==== Kutipan Sumber

Saat Ambisi Mengalahkan Segalanya


526

Saat Ambisi Mengalahkan Segalanya

Oleh: Ndaru Anugerah

Kalo ditanya siapa pihak yang dibuat pusing oleh eksistensi China saat ini? Jawabannnya, Amrik. Sudah lama AS berniat menjatuhkan Tiongkok, namun hingga kini rencana tersebut nggak terwujud.

Dari mulai kasus Uyghur, dimana China dianggap menzolimi kasus minoritas Muslim di daerah Xin Jiang (https://thegrayzone.com/2019/12/21/china-detaining-millions-uyghurs-problems-claims-us-ngo-researcher/), hingga kasus perbatasan di Laut China Selatan (https://morningstaronline.co.uk/article/f/taiwan-is-the-key-to-understanding-chinas-claims-to-the-south-china-sea)

Dari tuduhan praktik perdagangan yang dinggap tidak fair (https://www.reuters.com/article/us-usa-trade-china-idUSKCN1NR0JK), hingga dukungan bagi para proxy-nya di Hong Kong yang kerap mengadakan demonstrasi menentang pemerintahan China Daratan. (https://fair.org/home/chinese-imperialism-in-hong-kong-concerns-us-media-puerto-rican-palestinian-colonies-not-so-much/)

Namun sialnya, China nggak juga tumbang seperti yang diharapkan.

Apa kunci sukses China dalam menangkal serangan bertubi-tubi yang dilancarkan AS?

Ada di 2 faktor utama. Pertama di bidang ekonomi, dan kedua di bidang kemiliteran.

Saya akan coba jelaskan.

Sudah rahasia umum kalo China berhasil menciptakan keajaiban ekonomi yang berhasil mengangkat setidaknya 850 juta rakyatnya keluar dari jurang kemiskinan. (https://www.bbc.com/news/business-49806247)

Tentang ini, saya pernah bahas. (baca disini dan disini)

Padahal awalnya, perusahaan-perusahaan hi-tech asal AS seperti Apple, lebih memilih untuk mempekerjakan outsourcing pekerja AS. Namun karena serikat pekerjanya banyak maunya ketimbang kerjanya, maka mereka beralih menggunakan TK asal China.

Singkat kata, Apple mulai melatih kontraktor dan insinyur China untuk bisa memproduksi produk-produk mereka. (https://www.apple.com/supplier-responsibility/pdf/Apple-Supplier-List.pdf)

Masalahnya China bukan bangsa yang bodoh seperti yang dianggap AS. Pekerja outsource dari China nyatanya bukan saja mengambil pekerjaan yang diberikan perusahaan AS, tapi juga menyerap teknologi dan keterampilan yang diajarkan oleh perusahaan AS tersebut.

========

Soal Latihan:
1. Baris mana saja dalam catatan yang memuat kata "question"? Tampilkan semua baris itu.
2. Bisakah Anda melanjutkan artikel tentang persaingan AS dan China mulai dari kalimat terakhirnya?
Catatan di bawah ini sama sekali tidak berkaitan dengan artikel tersebut.

==== Data yang Diberikan

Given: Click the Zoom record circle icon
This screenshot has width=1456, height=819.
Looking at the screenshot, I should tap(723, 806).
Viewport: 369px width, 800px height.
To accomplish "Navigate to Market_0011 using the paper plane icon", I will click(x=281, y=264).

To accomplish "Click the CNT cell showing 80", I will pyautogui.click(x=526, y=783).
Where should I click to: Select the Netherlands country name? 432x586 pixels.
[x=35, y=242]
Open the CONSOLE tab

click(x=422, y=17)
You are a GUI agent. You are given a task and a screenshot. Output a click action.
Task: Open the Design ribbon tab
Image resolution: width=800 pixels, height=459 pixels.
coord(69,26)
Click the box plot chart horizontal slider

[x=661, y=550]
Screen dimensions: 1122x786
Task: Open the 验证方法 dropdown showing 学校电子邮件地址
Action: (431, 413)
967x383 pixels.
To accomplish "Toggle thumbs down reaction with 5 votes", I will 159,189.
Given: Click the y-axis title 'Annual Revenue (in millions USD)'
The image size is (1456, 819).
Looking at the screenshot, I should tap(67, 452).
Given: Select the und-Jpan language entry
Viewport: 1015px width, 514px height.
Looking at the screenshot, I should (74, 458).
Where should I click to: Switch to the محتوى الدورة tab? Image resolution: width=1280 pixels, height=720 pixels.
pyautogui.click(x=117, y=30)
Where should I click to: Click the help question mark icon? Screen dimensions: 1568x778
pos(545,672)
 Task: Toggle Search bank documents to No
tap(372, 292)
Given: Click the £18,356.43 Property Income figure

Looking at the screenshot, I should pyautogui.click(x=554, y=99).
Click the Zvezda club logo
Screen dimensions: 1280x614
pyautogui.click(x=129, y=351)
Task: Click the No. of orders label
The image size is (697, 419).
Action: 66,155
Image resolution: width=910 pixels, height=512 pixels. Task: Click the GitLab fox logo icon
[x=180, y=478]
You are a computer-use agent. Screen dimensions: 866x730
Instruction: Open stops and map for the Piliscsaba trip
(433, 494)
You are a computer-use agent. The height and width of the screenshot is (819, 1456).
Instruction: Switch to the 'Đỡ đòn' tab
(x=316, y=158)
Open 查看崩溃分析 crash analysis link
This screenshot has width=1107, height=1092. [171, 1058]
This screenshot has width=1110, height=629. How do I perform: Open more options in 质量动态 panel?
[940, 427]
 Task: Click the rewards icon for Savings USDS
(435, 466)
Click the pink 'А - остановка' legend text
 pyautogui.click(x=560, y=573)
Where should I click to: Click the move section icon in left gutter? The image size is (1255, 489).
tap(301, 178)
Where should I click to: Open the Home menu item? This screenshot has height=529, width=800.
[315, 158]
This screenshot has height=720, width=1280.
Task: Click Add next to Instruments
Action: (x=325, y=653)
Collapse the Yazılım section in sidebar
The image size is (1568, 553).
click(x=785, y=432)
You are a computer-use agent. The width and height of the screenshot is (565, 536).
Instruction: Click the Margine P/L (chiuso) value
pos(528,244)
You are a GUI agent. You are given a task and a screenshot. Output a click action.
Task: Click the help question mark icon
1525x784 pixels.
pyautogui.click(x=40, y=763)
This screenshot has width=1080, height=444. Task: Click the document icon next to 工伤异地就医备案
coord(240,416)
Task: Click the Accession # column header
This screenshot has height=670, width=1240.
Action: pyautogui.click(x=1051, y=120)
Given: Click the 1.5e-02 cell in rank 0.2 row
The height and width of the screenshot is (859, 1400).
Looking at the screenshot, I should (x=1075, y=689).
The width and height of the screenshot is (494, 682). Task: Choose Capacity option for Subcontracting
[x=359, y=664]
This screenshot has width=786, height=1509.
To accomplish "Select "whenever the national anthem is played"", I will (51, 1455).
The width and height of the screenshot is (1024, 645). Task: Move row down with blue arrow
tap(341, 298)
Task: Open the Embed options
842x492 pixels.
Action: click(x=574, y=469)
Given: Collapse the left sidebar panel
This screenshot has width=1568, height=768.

========

Kunci Jawaban:
1.
Where should I click to: Click the help question mark icon? Screen dimensions: 1568x778
Task: Click the help question mark icon

2.
Yang terjadi kemudian, bukan saja pekerjanya yang terampil tapi China juga berhasil menciptakan perusahaan-perusahaan raksasa dengan teknologi terbaru di dunia hasil alih teknologi AS. Bahkan saat ini banyak perusahaan mereka yang justru memimpin di dunia. (https://www.wipo.int/pressroom/en/articles/2020/article_0005.html)

Saya kasih contohnya.

Terlepas bahwa teknologi 5G bisa menyebabkan efek radiasi EMF yang bisa membahayakan kesehatan manusia, namun peluncuran seluler dengan teknologi tersebut oleh China, bisa dijadikan rujukan. (https://mdsafetech.org/2018/07/18/dr-leszczynski-sounds-warning-at-australian-meeting-precaution-with-5g/)

Coba lihat Huawei dan ZTE yang telah mengembangkan teknologi 5G tersebut. Mereka bukan saja mematenkan banyak infrastruktur kritis yang diperlukan bagi teknologi digital, lebih jauh lagi bahwa mereka telah meninggalkan jauh teknologi yang dikembangkan oleh Silicon Valley di Amrik sana. (https://www.independent.co.uk/news/world/americas/us-politics/5g-trump-william-barr-nokia-ericsson-huawei-uk-china-a9322686.html)

Padahal, mengacu pada rencana awal AS, bahwa teknologi 5G yang akan dikembangkan oleh perusahaan mereka semisal AT&T dan Verizon, rencananya akan digunakan oleh NSA untuk memata-matai semua orang di dunia. (https://www.bloomberg.com/opinion/articles/2016-09-13/u-s-spies-think-china-wants-to-read-your-e-mail)

Tapi semua rencana jadi berantakan saat Huawei dan ZTE justru yang pertama berhasil mengembangkan teknologi 5G tersebut ketimbang mereka. (https://asiatimes.com/2019/11/americas-misguided-war-on-chinese-technology/)

Dan di bidang ekonomi, yang paling buat AS meradang adalah saat China berhasil berinvestasi dalam infrastruktur di seluruh dunia dalam mega proyek Belt and Road Initiative. Pada Maret 2020 saja, sudah 138 negara bergabung dalam BRI yang rencananya menghubungkan Asia, Eropa dan Afrika lewat jalur darat dan laut. (https://green-bri.org/countries-of-the-belt-and-road-initiative-bri)

Bayangkan kalo rencana ini berhasil, apa yang terjadi pada sosok tua rentah yang bernama Amrik?

Lalu bagaimana dengan bidang kemiliteran?

Sejak pemerintaha Obama, AS telah menerapkan kebijakan yang berporos ke Asia. Apalagi tujuannya kalo nggak untuk menghadang China. Untuk alasan yang satu ini, AS keluar duit lumayan banyak. Apakah efektif kebijakan tersebut? Anda bisa menjawabnya, bukan? (https://thediplomat.com/2017/01/the-pivot-to-asia-was-obamas-biggest-mistake/)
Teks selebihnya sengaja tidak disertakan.